## What is expected
Can you find the lines of the listing that include "height" and copy every one?

## Task material
• • • •

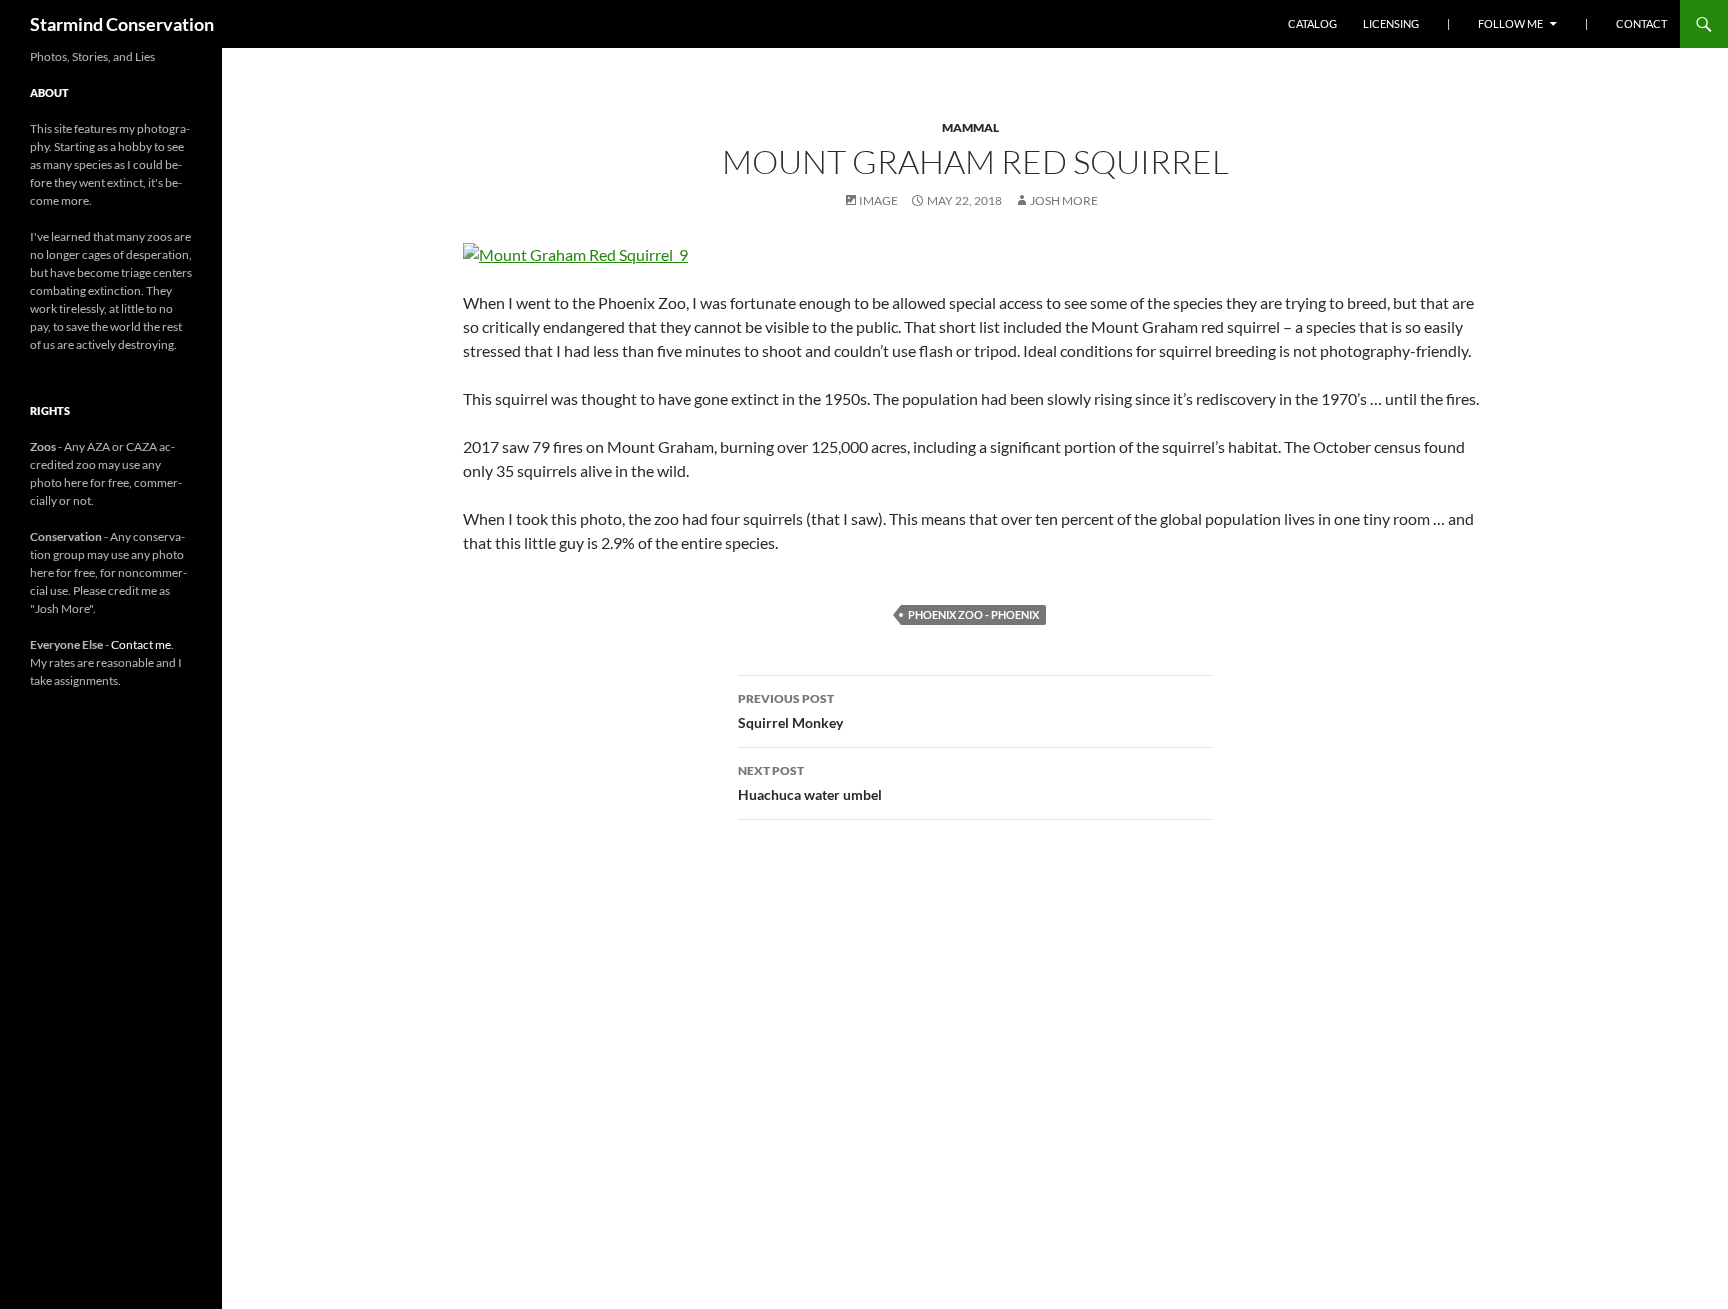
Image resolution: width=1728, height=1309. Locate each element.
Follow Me (1510, 23)
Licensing (1391, 23)
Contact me (141, 644)
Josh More (1064, 200)
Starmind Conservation (122, 24)
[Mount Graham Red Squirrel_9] (575, 252)
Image (878, 200)
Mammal (970, 127)
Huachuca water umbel (810, 783)
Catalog (1312, 23)
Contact (1641, 23)
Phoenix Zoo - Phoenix (973, 614)
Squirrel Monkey (790, 711)
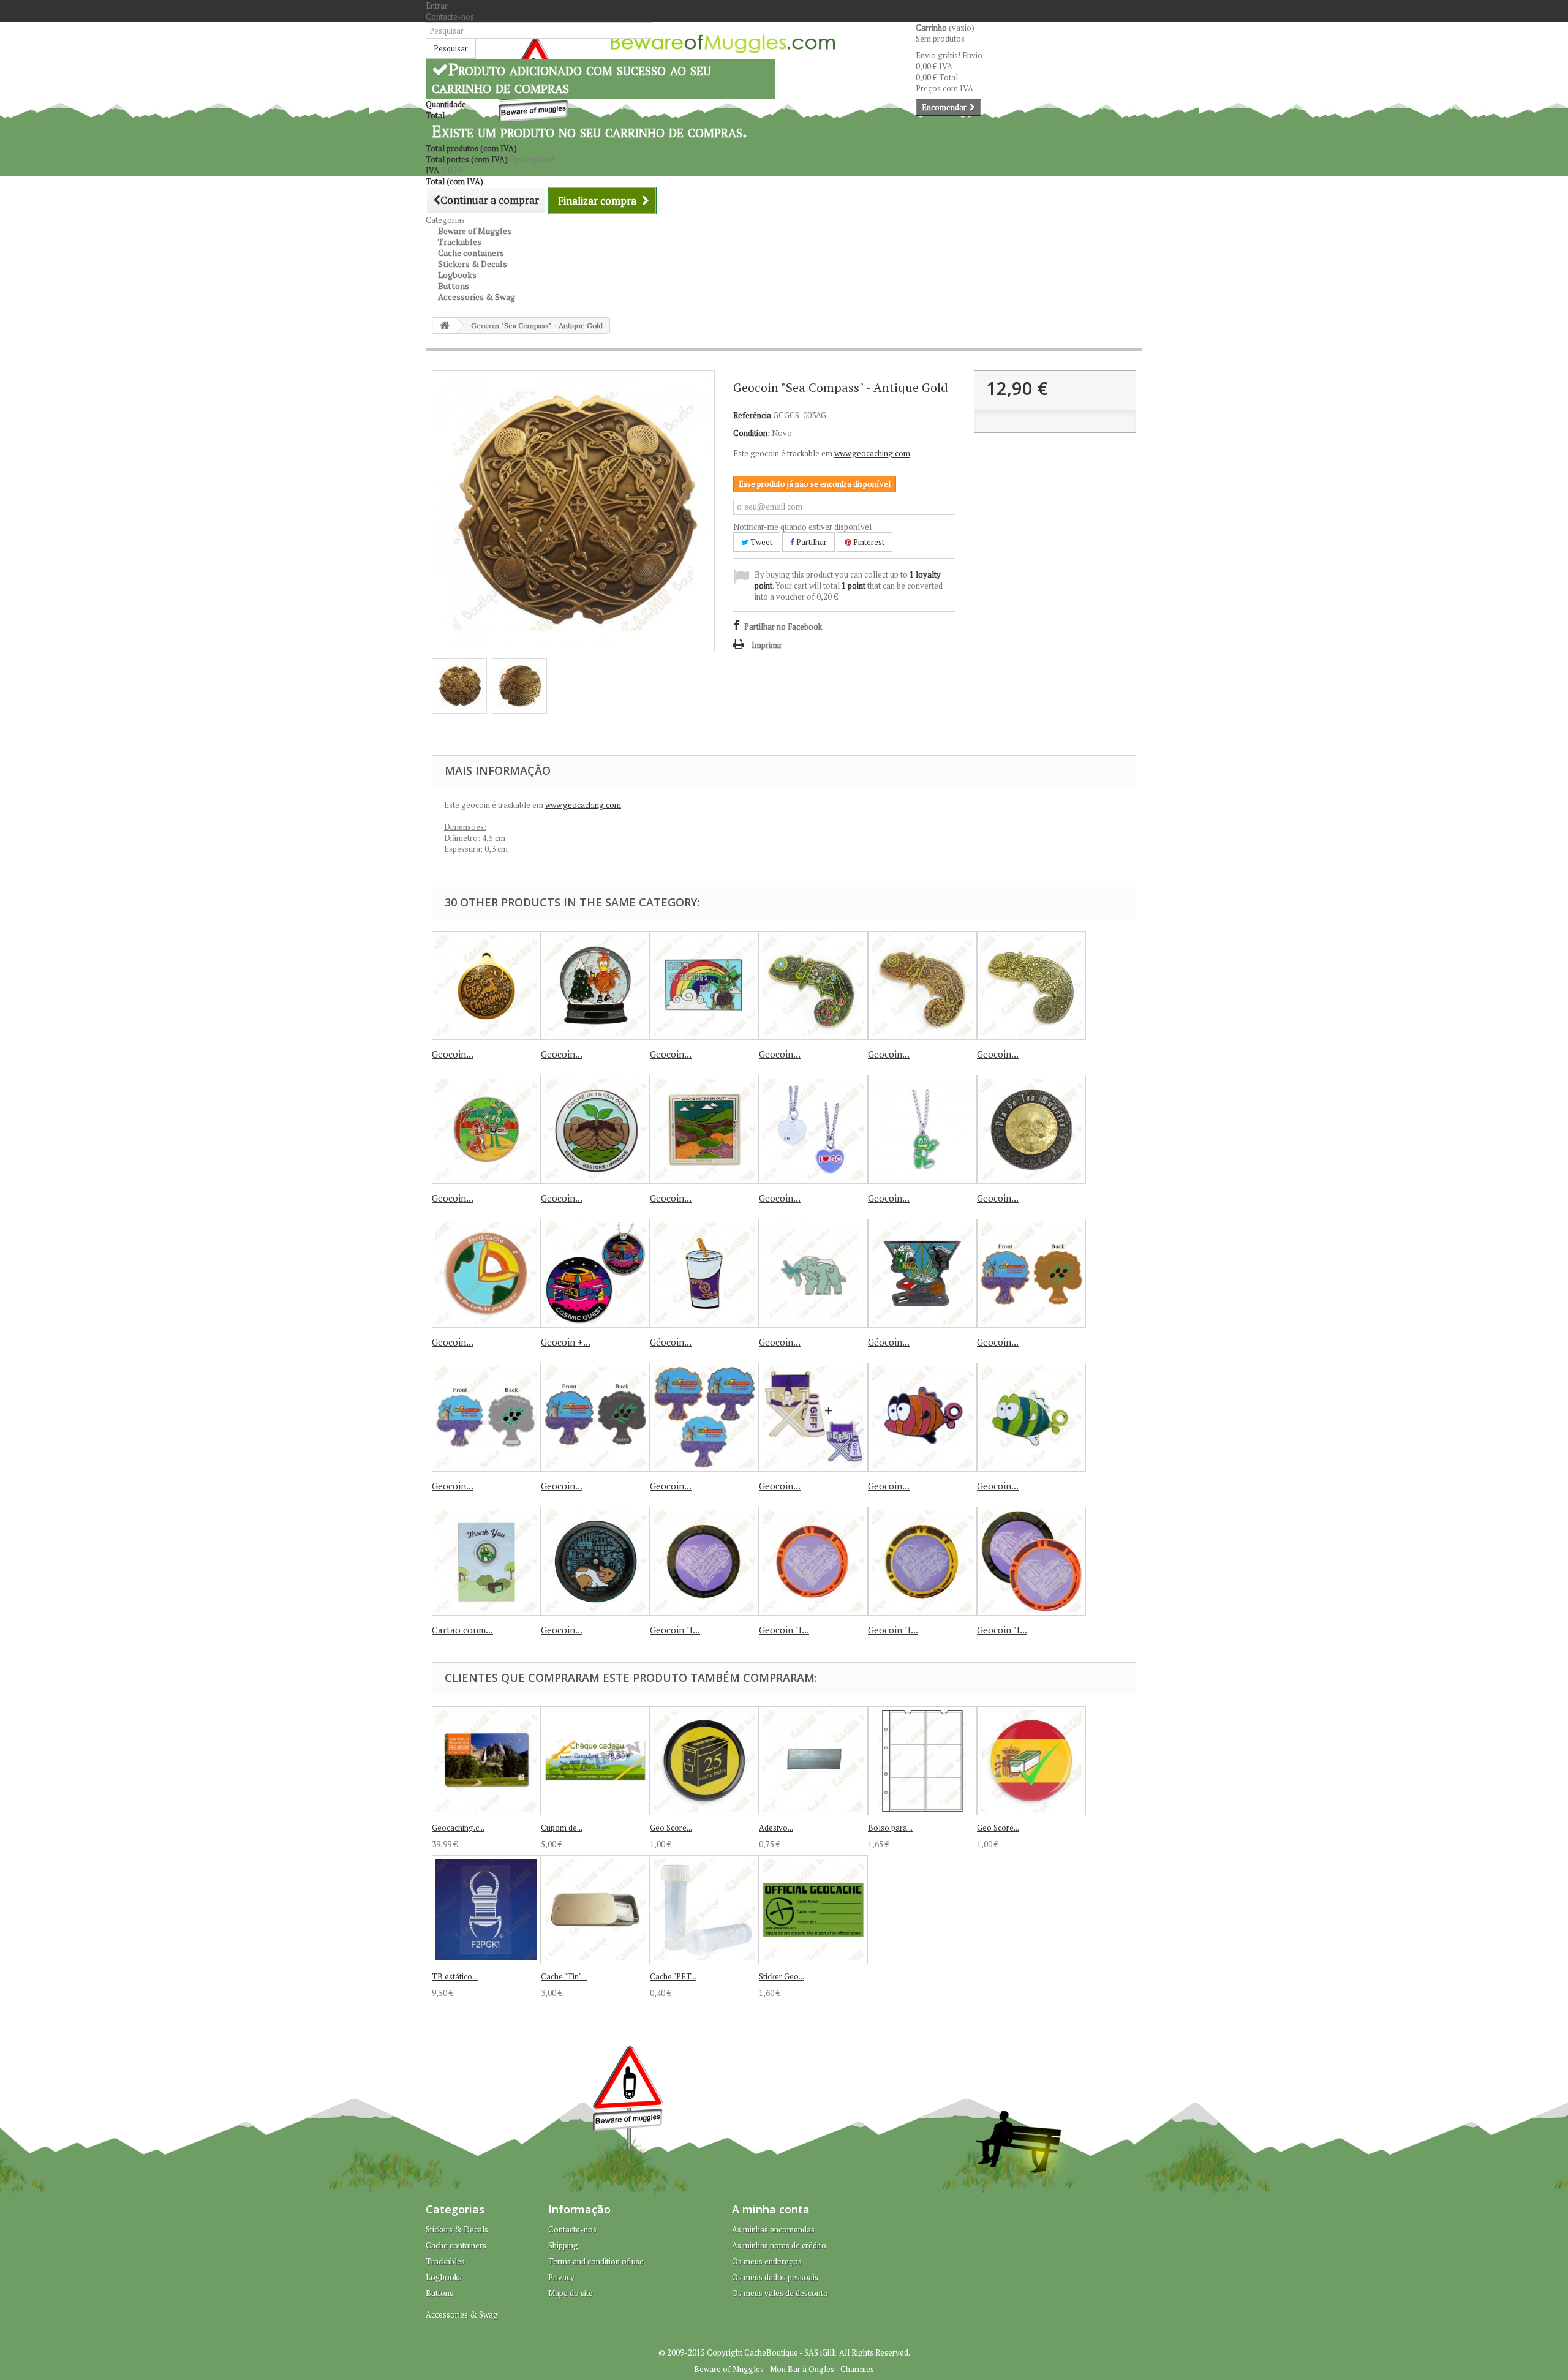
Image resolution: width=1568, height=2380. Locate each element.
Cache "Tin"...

• • • •

## Response to this task
Image resolution: width=1728, height=1309. Locate each element.
Image resolution: width=1568, height=2380. Locate each element.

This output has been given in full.